Book 4, Part 1, Chapters 1-7 Analysis

The Last Post was controversial when it first came out. Ford lamented having written it, because it seemed to him to break with the war-and-love arc he developed through the first three books. Graham Greene, a prominent English writer, also found the fourth book superfluous, and when he later compiled the books together to create one volume, he left out The Last Post. However, most find the fourth book to be just as integral to the overall novel of Parade’s End as any other. The reasoning behind this is because the first three books do not solely focus on the war between Christopher, Sylvia, and Valentine, and the war in Europe, but also on the transitions in English society at the turn of the century. The fourth book follows the characters’ developments and journeys years after the war, concluding not only the war between the three main characters, but also showing the end of the old ways and the death of the English gentleman, through Mark Tietjens’s death. The ramifications of the war on English society are illustrated through multiple perspectives.

Throughout the novel, jingoism and xenophobia are prevalent. Previously, most of the xenophobia was limited to Christopher, and his was of a special sort: He believed anyone from outside of Yorkshire was inferior. However, with the emergence of Marie Léonie and Mrs. de Bray Pape, xenophobia receives two more voices. Marie emerges first, and she does not attempt to hide her love of France and her distaste for the English. The very first thing she complains about is the inferior vegetables in England. She brings Mark a bowl of vegetable soup and laments that there are no navets de Paris, turnips from Paris. She then goes on to ruminate about the duty of Frenchmen to work hard, be frugal, and acquire goods. Then there is the scene with Marie making cider according to Norman tradition. Her sentiments and the sentiments of the English peasantry living around her are juxtaposed to show two contrasting perspectives. The Englishman finds Marie’s way of making cider alien and even criminal. Marie, on the other hand, finds the English savage because they do not understand the importance of removing sediment for a special type of cider, cidre mousseux.

Chapter 3 grants the lower classes a brief narrative perspective. No single character is focused on through the narration; rather, they are given a single voice. Their greatest lament is the lack of social advancement that has occurred since war’s end. However, as Sylvia points out towards the end of the book, that change is coming; It is just coming slower than desired. Mark, Jr., while coming from a higher social class, also displays how change is in the air by being a Marxist-Communist, going so far as to state that everyone at Oxford is.

In Chapter 6, Mark goes through the evidence once again and decides that there is no doubt that he and Christopher’s father died by suicide. This lack of doubt sheds light on another question regarding their father’s relationship with Mrs. Wannop—particularly whether that relationship was platonic or not. On Page 758, Mark reasons that Mrs. Wannop must have been their father’s mistress, and that Valentine is his illegitimate daughter, making Christopher and Valentine guilty of incest. This supposition ties in with the curse of Groby Great Tree.

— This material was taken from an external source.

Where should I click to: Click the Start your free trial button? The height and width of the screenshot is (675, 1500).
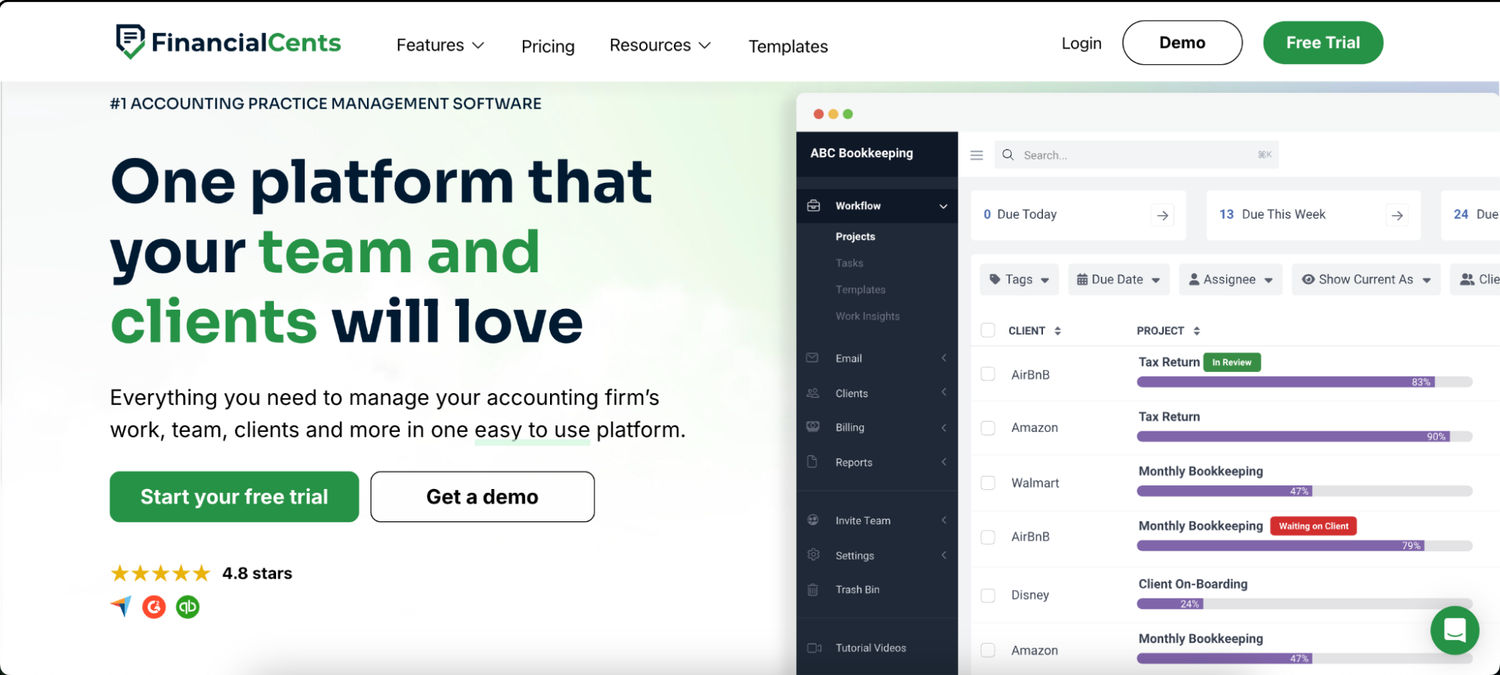(x=234, y=497)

The tree had scarcely been mentioned until the final book. It is the greatest natural marker on the land and can be seen from some distance like a beacon, just as the Tietjens family is the greatest family in the area. It is an implant, just like the Tietjens. They originated from the Netherlands with William of Orange, and the tree was taken from Sardinia.  The perspectives of the curse, Groby Great Tree, the father’s death, and Valentine’s parentage are intertwined and resolved in the second part of The Last Post.